In keeping with Jack’s comments in 3.7 about his relationship with Parse, the dialogue in 4.19 is in many senses unspecific and doesn’t give us much more about what actually happened between them. Kent says, “I was shit to him,” and it’s entirely unclear if he means at Epikegster or “at 18, as a rookie in the league,” or before that. (Kent would have been a rookie at 19, of course, but let’s ignore that, I guess.) An interesting point about this is that we all found out Parse would be apologizing in this strip in January 2019, and the comic was posted for Patrons without dialogue for Parse’s birthday in July 2019. So there’s been plenty of time for everyone to comment on the idea that Parse was going to show up and apologize to Bitty. It seems to be a rebuke to readers who pointed out that Jack previously told Bitty he and Kent “owe each other a lot of apologies”; in 4.19 Parse says, “If he thinks he owe me an apology for that, he doesn’t.” The “that” in question here is “The shit I was doing at 18, as a rookie in the league … wasn’t good for him.” What does any of this fucking mean?

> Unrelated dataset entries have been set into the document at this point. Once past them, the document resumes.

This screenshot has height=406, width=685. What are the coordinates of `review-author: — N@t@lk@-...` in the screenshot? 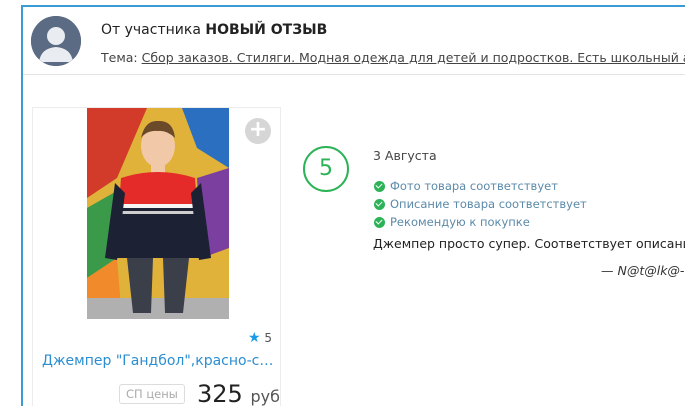 It's located at (643, 270).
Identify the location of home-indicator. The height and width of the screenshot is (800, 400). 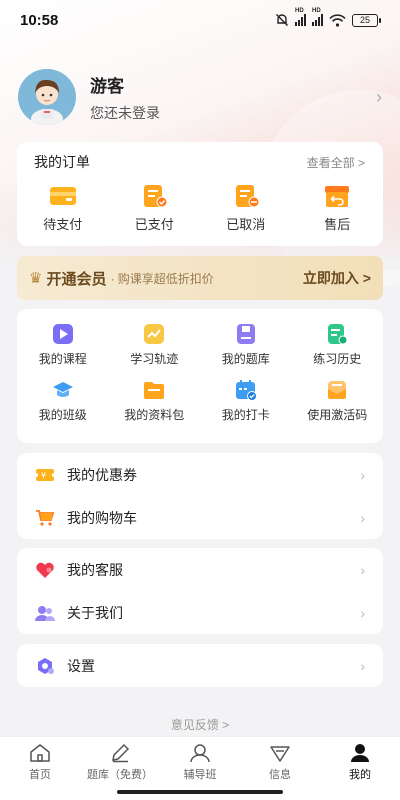
(200, 792).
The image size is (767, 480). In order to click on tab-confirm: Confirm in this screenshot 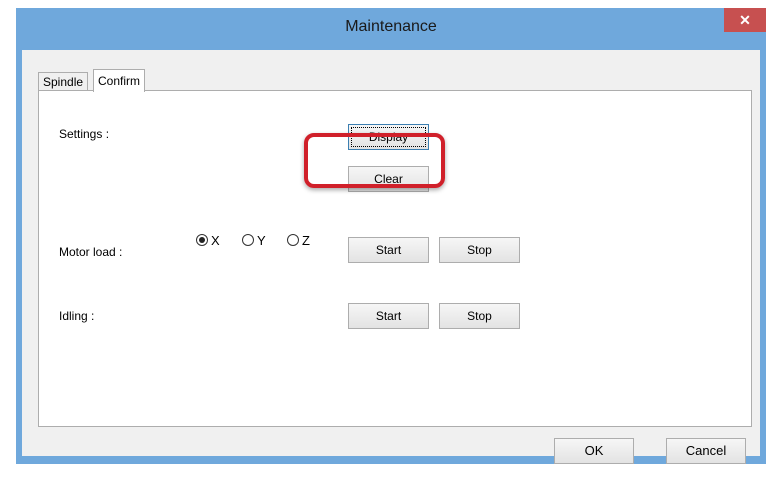, I will do `click(120, 80)`.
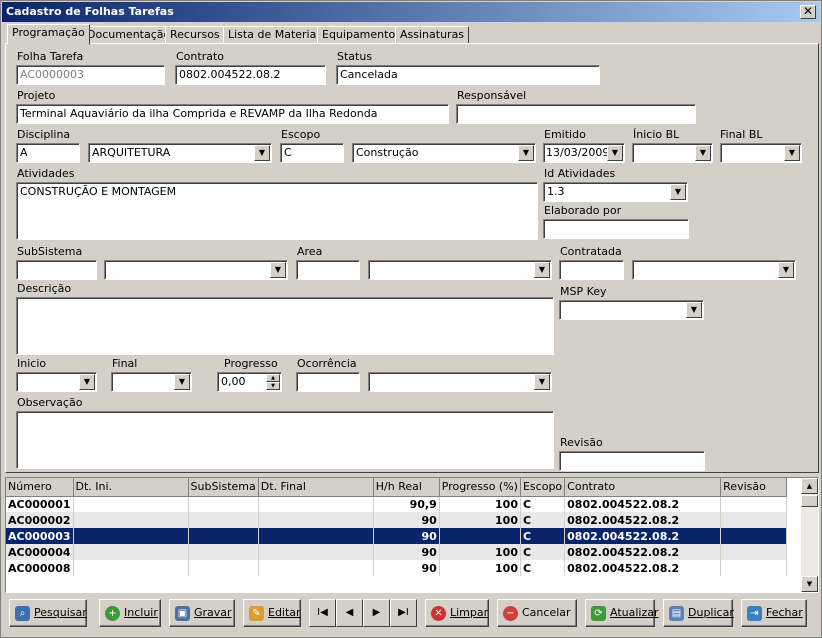  Describe the element at coordinates (250, 382) in the screenshot. I see `progresso-spinner: 0,00 ▲ ▼` at that location.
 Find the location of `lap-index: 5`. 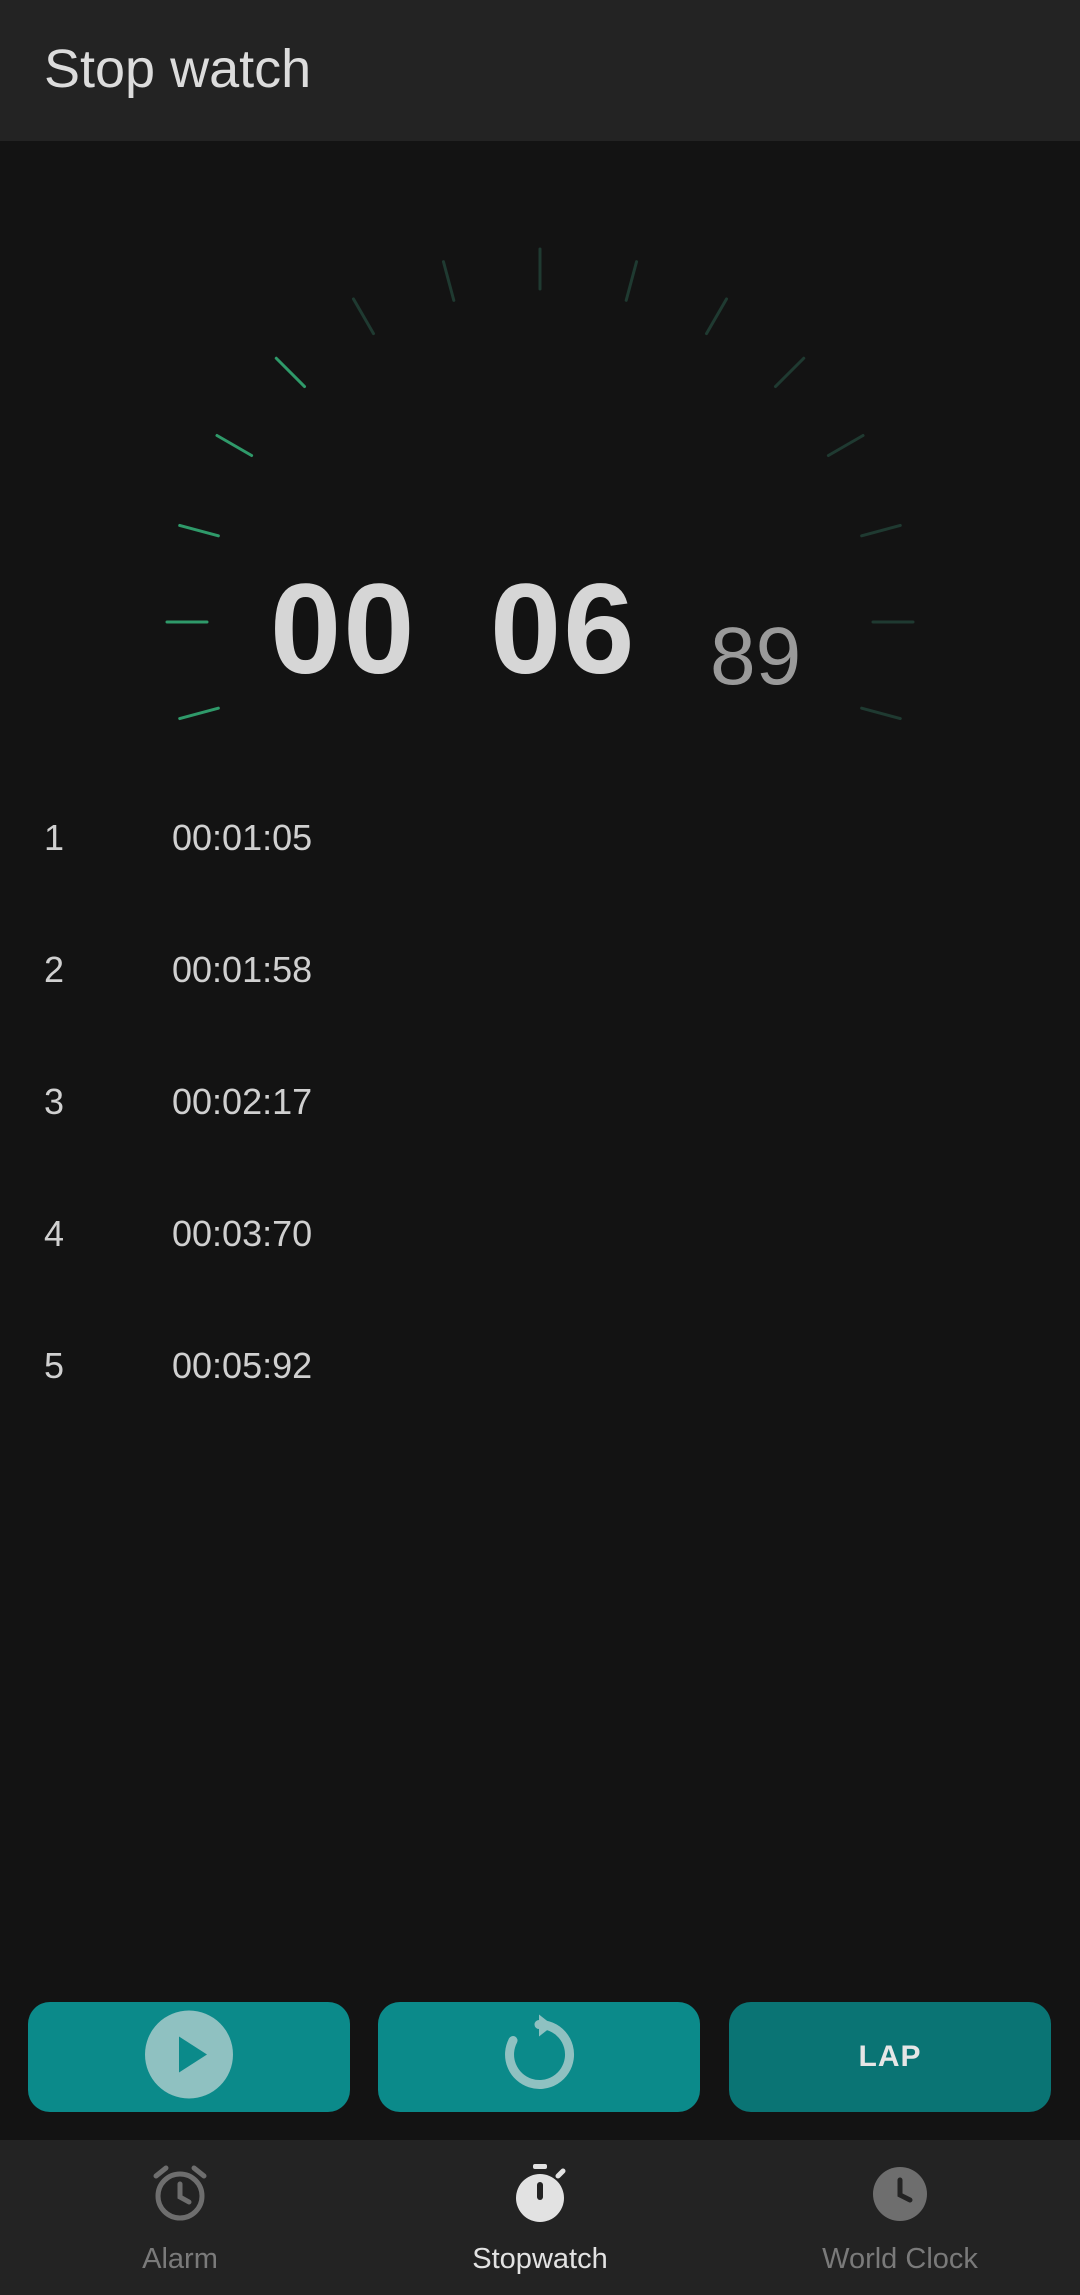

lap-index: 5 is located at coordinates (54, 1366).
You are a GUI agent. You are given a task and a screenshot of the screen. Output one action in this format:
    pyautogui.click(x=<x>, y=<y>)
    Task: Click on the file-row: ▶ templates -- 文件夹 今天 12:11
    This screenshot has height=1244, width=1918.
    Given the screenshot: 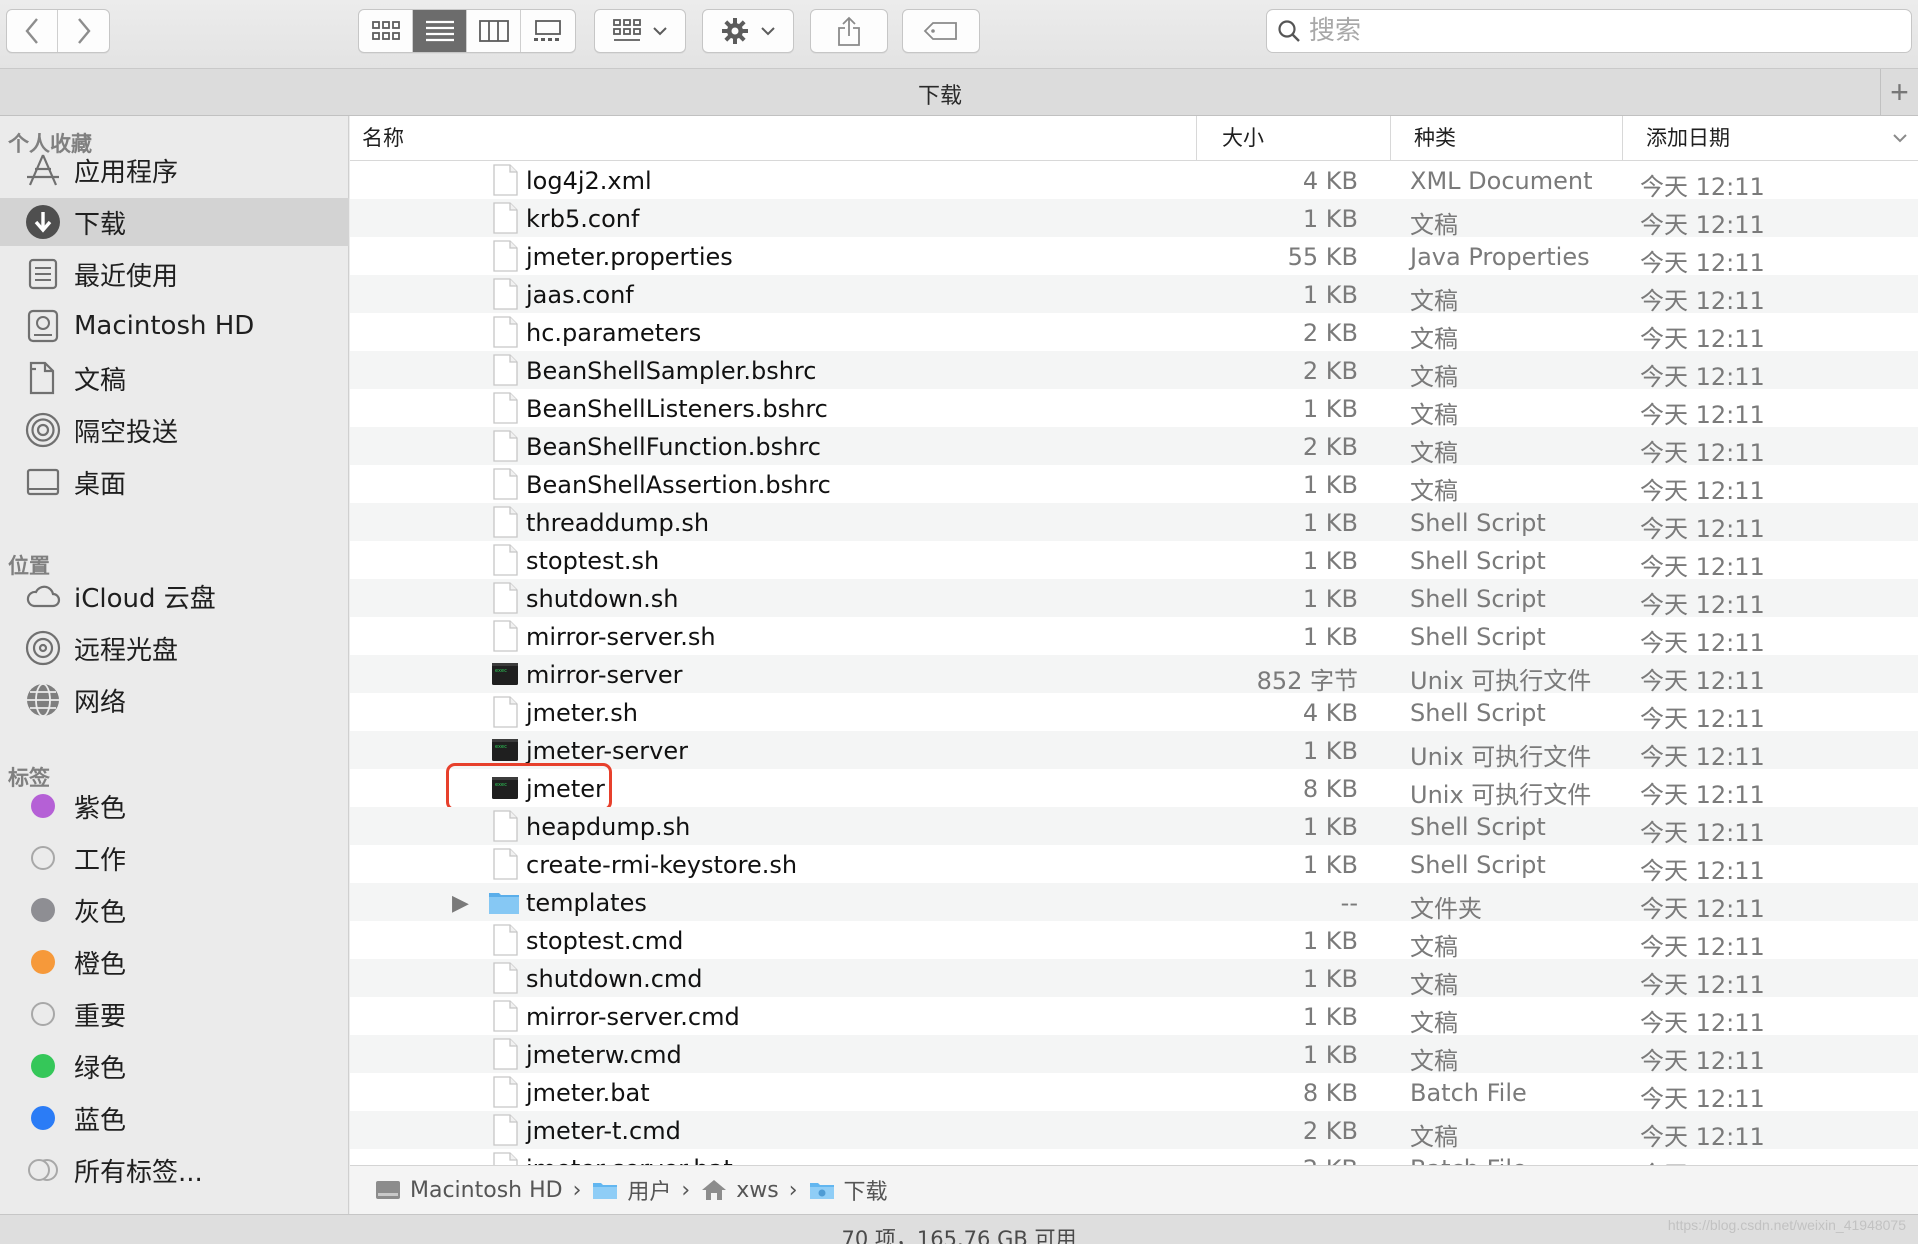 What is the action you would take?
    pyautogui.click(x=1134, y=903)
    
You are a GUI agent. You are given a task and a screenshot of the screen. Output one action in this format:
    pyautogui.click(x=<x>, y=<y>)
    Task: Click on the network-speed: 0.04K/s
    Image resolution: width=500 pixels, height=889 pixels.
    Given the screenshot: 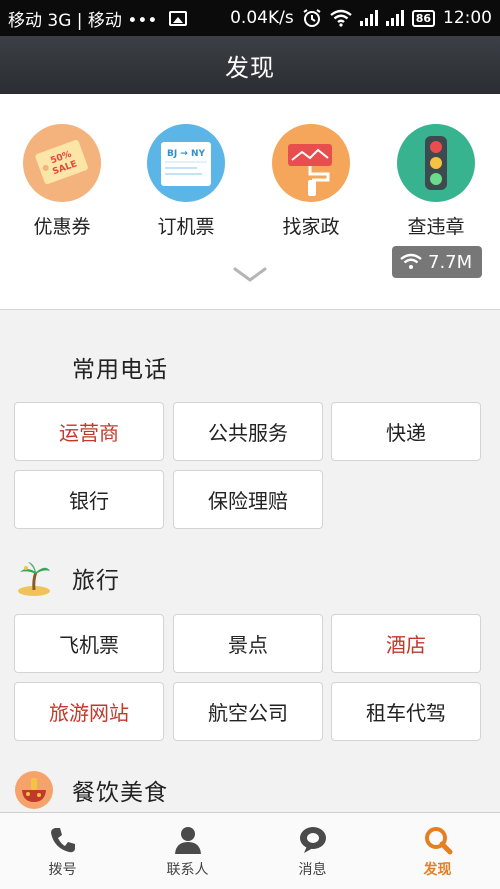 What is the action you would take?
    pyautogui.click(x=262, y=18)
    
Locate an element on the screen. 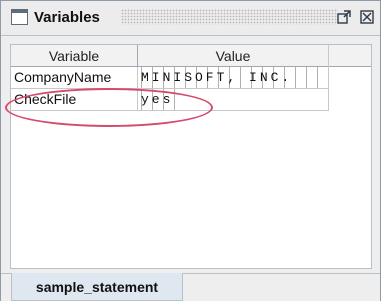 The image size is (381, 301). tab-sample-statement: sample_statement is located at coordinates (97, 287).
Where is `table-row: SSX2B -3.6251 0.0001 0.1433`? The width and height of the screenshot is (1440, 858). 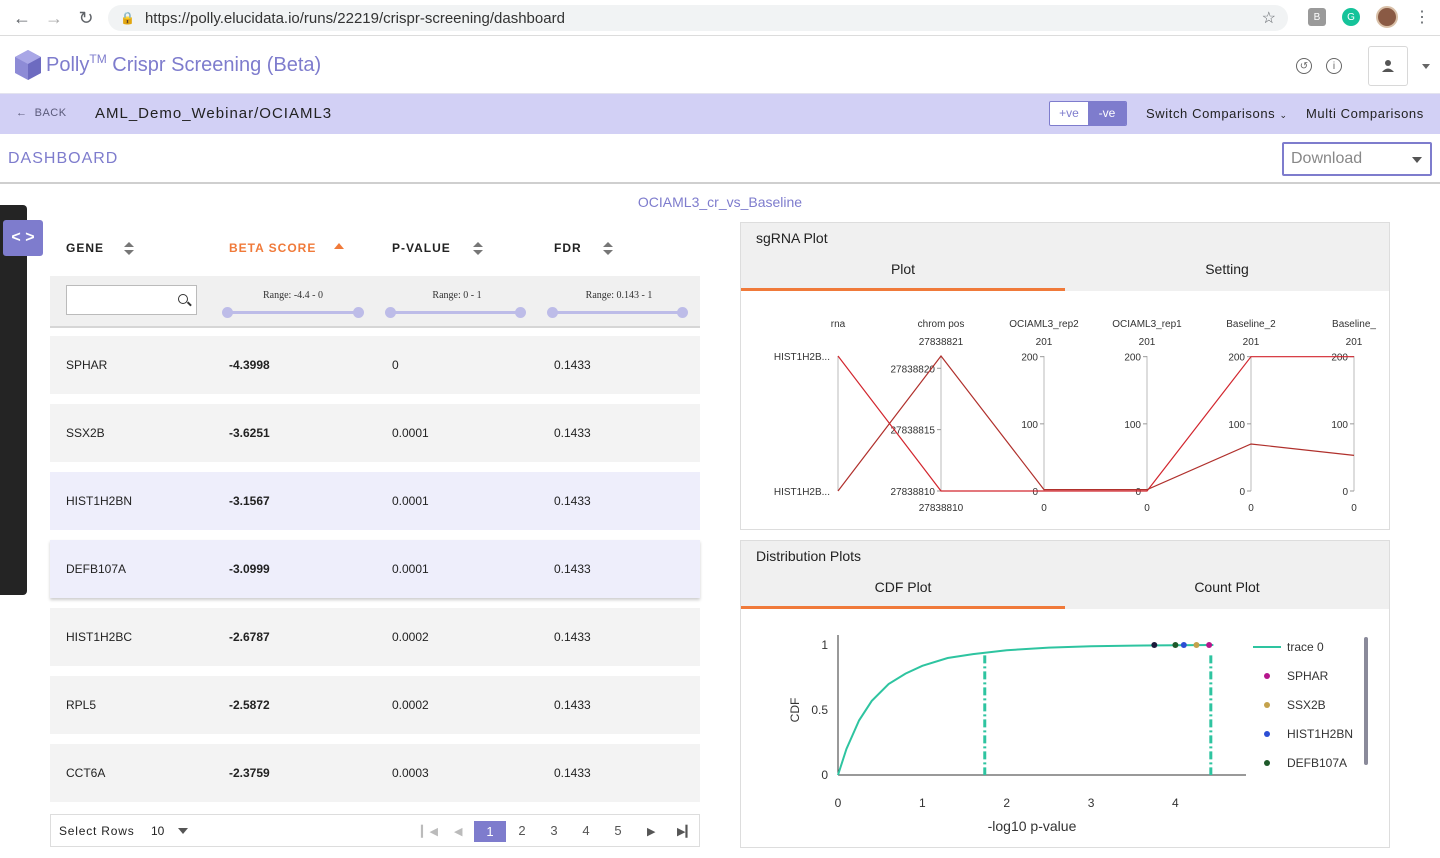 table-row: SSX2B -3.6251 0.0001 0.1433 is located at coordinates (375, 433).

For a long time – I mean, not for a while now, but for the first couple of years I was in OMGCP fandom, I really did believe that many of these exchanges were purposely muddled and vague because they were going to be clarified later. Which apologies did Kent and Jack owe each other? What did Jack mean when he said “it takes a lot of growing up to realize someone wasn’t good for you”? What happened between them that wasn’t good for Jack? I really, seriously thought we were going to find out what dynamic or precipitating incident caused all of this. In 2.16: “Can we please know what happened at the draft?” And then, “How about Shitty tells us his first name!”
We now know Shitty’s first name, but I guess whatever the fuck it was that happened between Kent and Jack is just going to keep being Shroedinger’s fandom wank until some later date, or maybe forever.